▶ [Written task]: Count the lines below that contain the word "width", and give only the number.

Location data for words and elements:
○ ○ ○ ○ ○
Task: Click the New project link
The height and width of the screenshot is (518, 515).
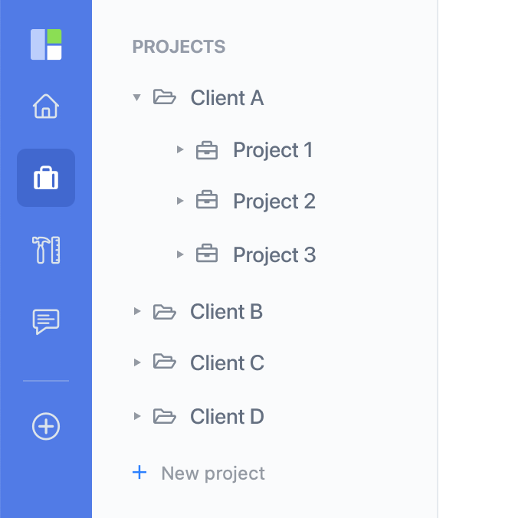Action: point(213,474)
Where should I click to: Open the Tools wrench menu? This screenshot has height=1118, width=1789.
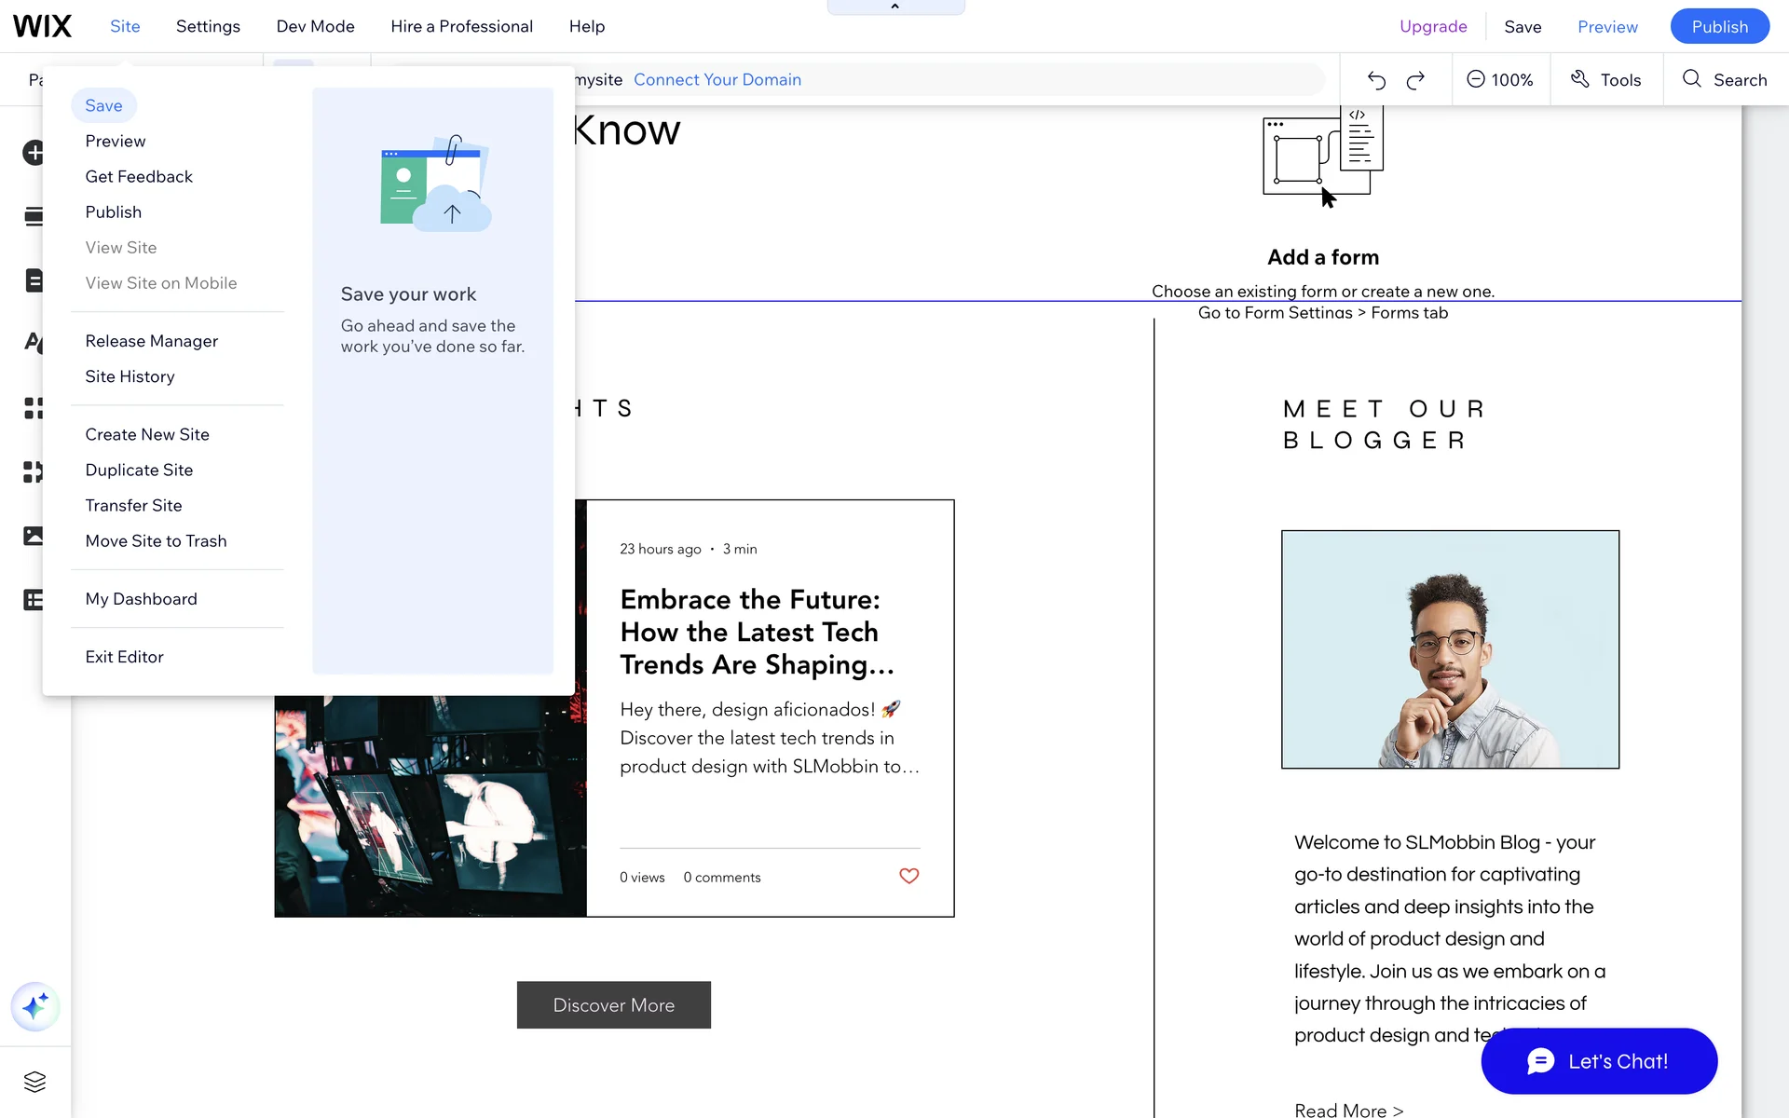[x=1605, y=80]
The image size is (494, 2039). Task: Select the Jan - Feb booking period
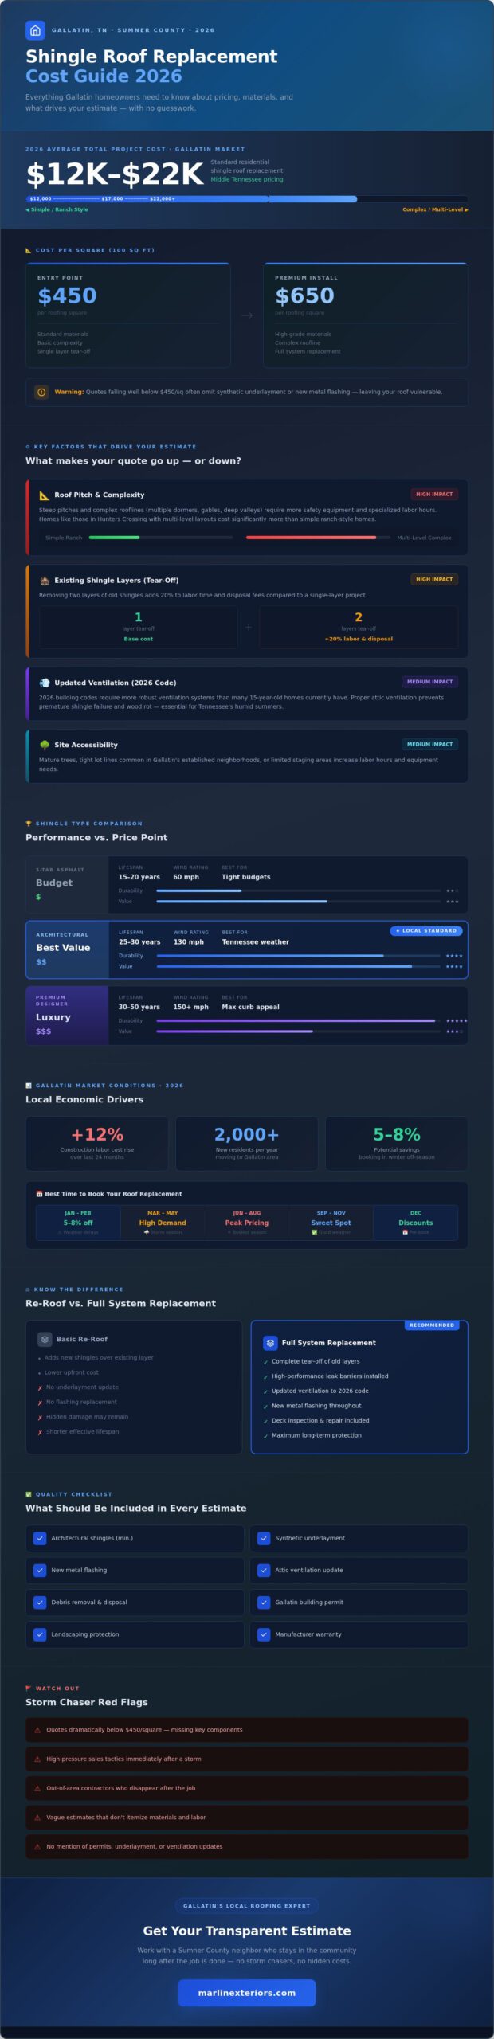[78, 1222]
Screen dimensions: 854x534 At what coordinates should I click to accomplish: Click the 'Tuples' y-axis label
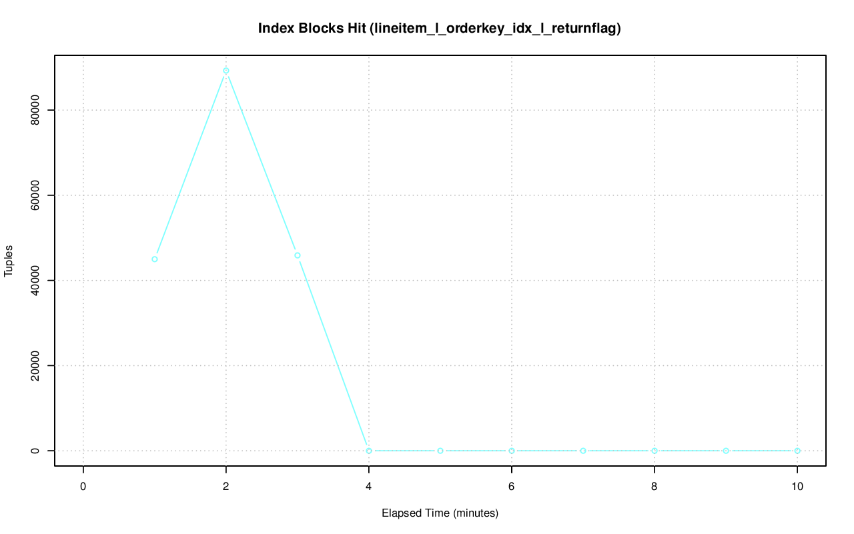(x=9, y=260)
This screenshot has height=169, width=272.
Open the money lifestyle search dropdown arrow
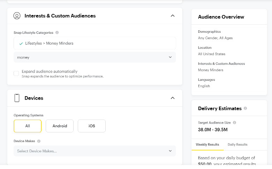click(170, 57)
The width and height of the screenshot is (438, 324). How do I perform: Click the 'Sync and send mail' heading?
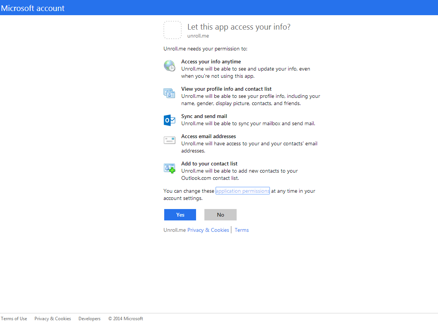(x=204, y=116)
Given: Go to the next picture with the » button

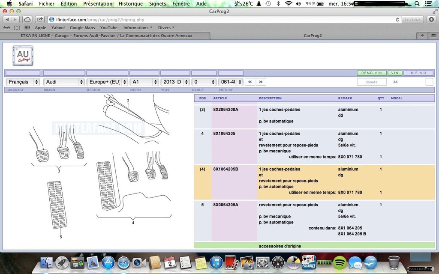Looking at the screenshot, I should (x=261, y=82).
○ ○ ○ ○ ○
▶ [Worked solution]: 4